7. Libido- Rupert Brooke

Desire is portrayed as a pestilence and it’s fulfilment as death.

8. Nothing-James Fenton

“Nothing I give, Nothing I do or say,

Nothing I am will make you love me more.”


9. The Flea- John Donne

How can you not include this playful petition?

10. The Toilet- Hugo Williams

You meet an attractive stranger on the train, but what will happen when you decide to make your move?


The Problem With Poetry

My friend, who likes reading, just told me she hates poetry. I was shocked. I am always shocked when someone tells me they hate poety, not just because it’s a sweeping dismissal of an entire literary genre, but also because… well, how can you not like poetry?

I get that some people don’t like the complexity of the language some poets use.  Was it Nietzche who said that poet’s muddy the water to make it appear deeper?
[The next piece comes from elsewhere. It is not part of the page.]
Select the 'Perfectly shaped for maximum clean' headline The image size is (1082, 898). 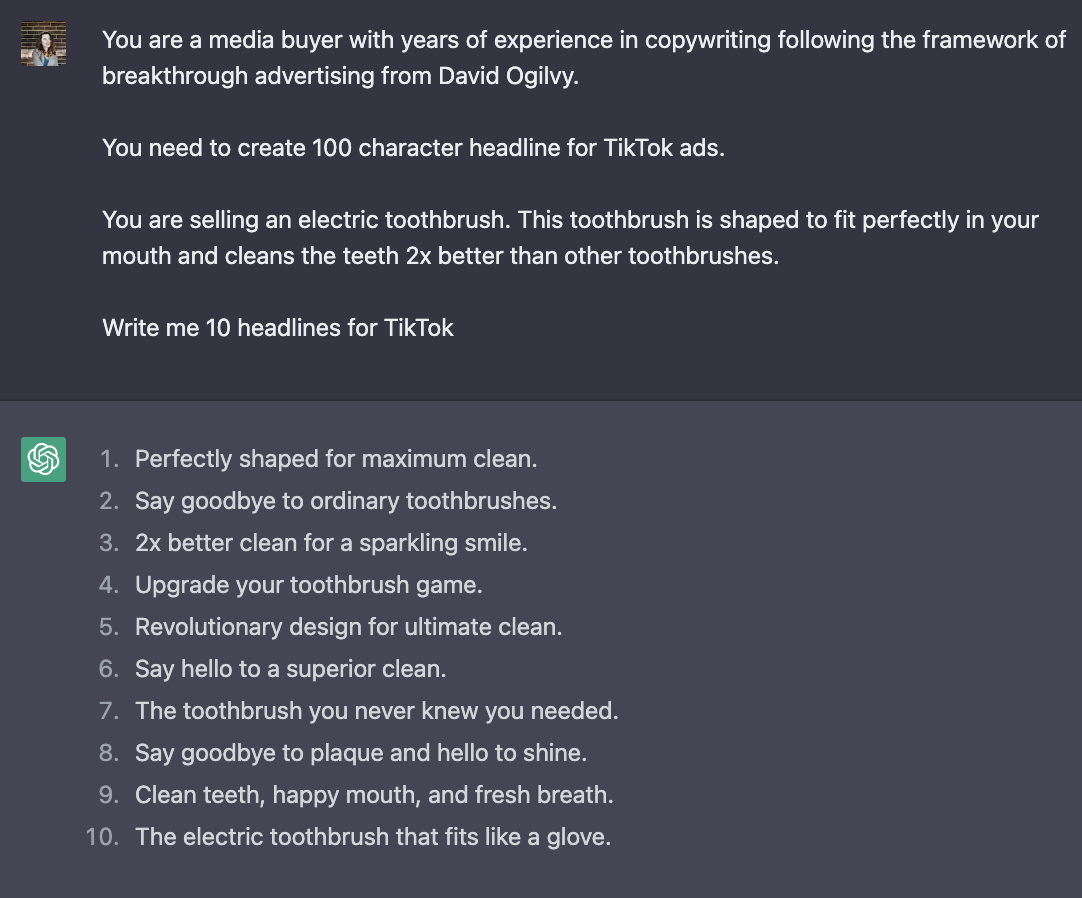pos(336,459)
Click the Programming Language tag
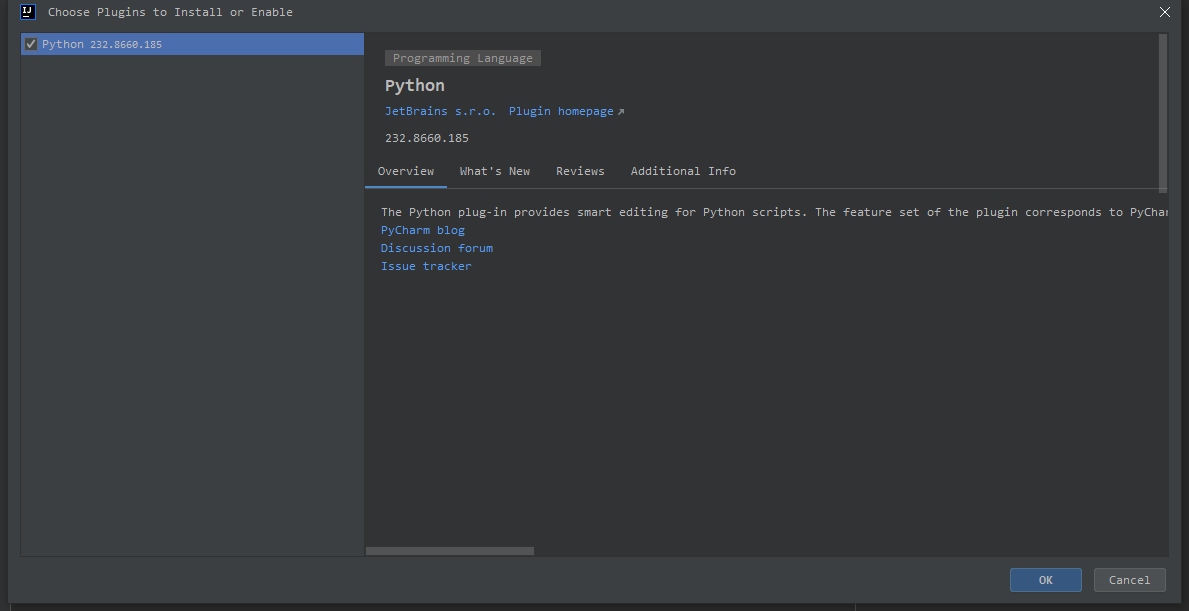Image resolution: width=1189 pixels, height=611 pixels. pos(462,58)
To me that’s bad poetry. Bad poetry is complex to give a false impression of depth. Good poetry is like a literary strip tease, the slow removal of doubt and the tantalising glimpse of understanding. A detective game, in which you solve the poets clues to reveal the truth at the end, or have you?

For me, poetry is a game, and I enjoy playing the game well. I think that a lot of the problem is the way poety is taught. Either people are numbed young as children by being forced to learn some bloody poem about waving daffodils by rote (he nicked the idea for that from his sister’s diary…) or they are told what a poem means, when really poetry should be as subjective as any other form of literature. You bring your own interpretation to the table.

Teaching poetry was my favourite aspect of teaching and I conciously avoided forcing my interpretation of the poem on a class. I like to think this allowed students to gain confidence enough to provide their own analysis. When they see there is no right or wrong, they enjoy pulling out words and thinking about what the word means to them, how the poem relates to their own experiences of life.

I wouldn’t go as far as to say there’s no such thing as bad poetry, there’s plenty of bad poetry, just like there are plenty of god awful novels out there. But there is also brilliant poetry, and people shouldn’t be put off by bad experiences. I only wish it was afforded a greater status and made more accessible.

I’m attaching a video of a girl I used to go to a drama group with performing her poetry. She’s amazing. I think it would be great if slam poetry had some kind of television profile so people can see how much fun it can be and that it isn’t some high brow elitist medium.